**DOCUMENT EXCERPT**
..............................

With MINDING FRANKIE, Maeve Binchy --- a beloved author in her Irish homeland --- presents a cheery, special sort of gift to those who enjoy a light read. Her story centers on the native people of the Irish countryside, transporting us to tranquil shores of a deep-rooted landscape. The tale places readers firmly in place and time, focusing on many generations of folks who know each other well. The book presents dozens of personal stories that show a greater evolution of people's lives and envision a kind of synergy and commonality between those with different values and backgrounds.
MINDING FRANKIE begins with a simple introduction of Josie and Charles Lynch, and their son, Noel. The Lynch trio has only recently been invaded by Noel's 40-year-old cousin, Emily, a bright-natured American who (finding herself jobless) comes to stay to get to know her extended family. Emily has no trouble whatsoever settling in, and the Lynches feel a kinship with her and begin to appreciate the value of their own lineage.

..............................

**INFORMATION SHOWN**
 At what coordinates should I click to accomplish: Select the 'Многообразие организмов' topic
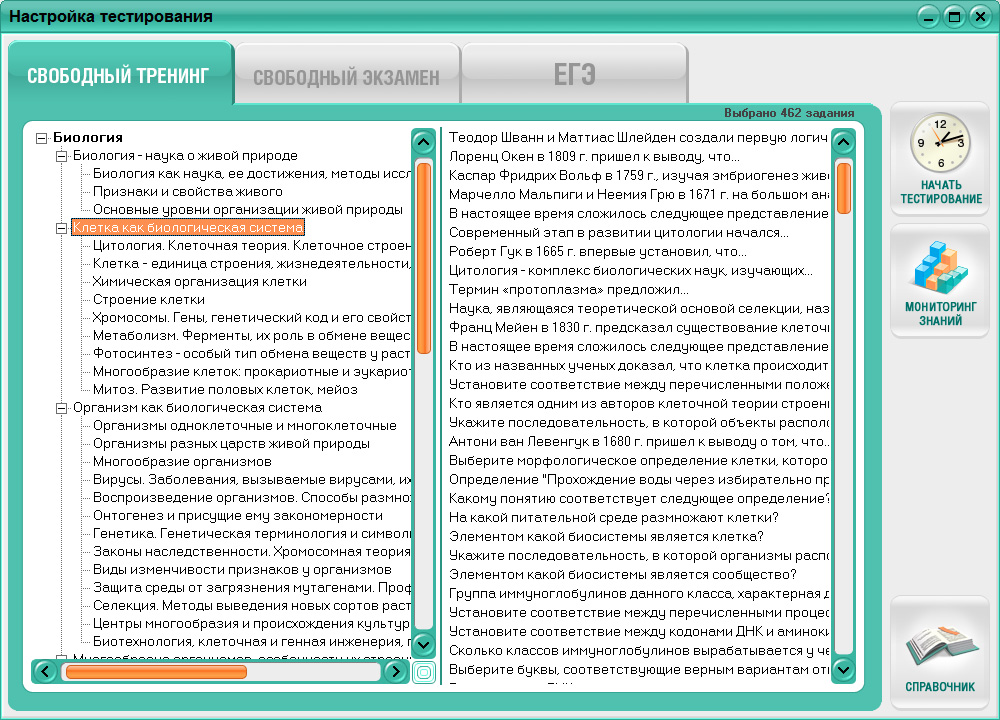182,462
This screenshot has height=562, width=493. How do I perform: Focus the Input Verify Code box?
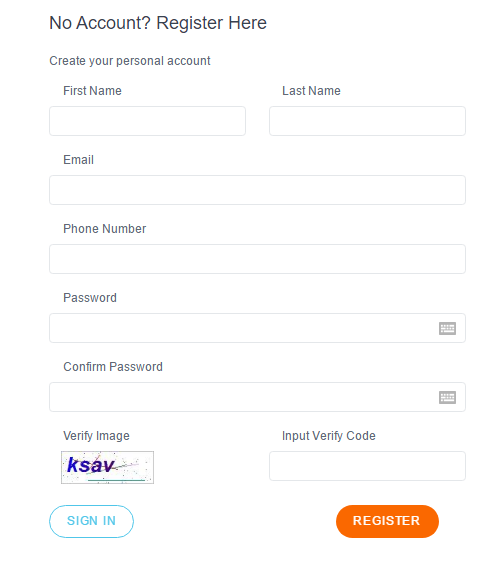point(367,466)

..............................

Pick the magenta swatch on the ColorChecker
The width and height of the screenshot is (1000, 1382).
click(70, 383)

..............................

**WRITTEN INSTRUCTION A**
Answer these questions from the MINDING FRANKIE review, one answer per line:
(i) On whom does the story center?
(ii) How old is Emily?
(iii) Why does Emily come to stay with the Lynches?
**WRITTEN INSTRUCTION B**
Pick up the MINDING FRANKIE review where it stops and write the next paragraph.

**WRITTEN REPLY A**
(i) The native people of the Irish countryside.
(ii) She is 40 years old.
(iii) To get to know her extended family.

**WRITTEN REPLY B**
However, appreciating where you come from doesn't necessarily mean there aren't problems in the here and now. Take Noel, for instance, a young adult who knows he belongs in his homeland but is unhappy and seems always to have been. Noel is a long-time employee of a shop that specializes in builders' merchandise, a blue-collar worker with few opportunities ahead. Feeling undervalued and socially awkward, he approaches situations with little to no confidence, leaving him with few friends and no emotional satisfaction. He confines himself to habit and conceals a serious drinking problem, most especially from his parents. But cousin Emily is not fooled, having been raised by an alcoholic. Recognizing the problem immediately, she becomes determined to be a positive influence, helping Noel seek a better outlet for his frustrations and general inactivity.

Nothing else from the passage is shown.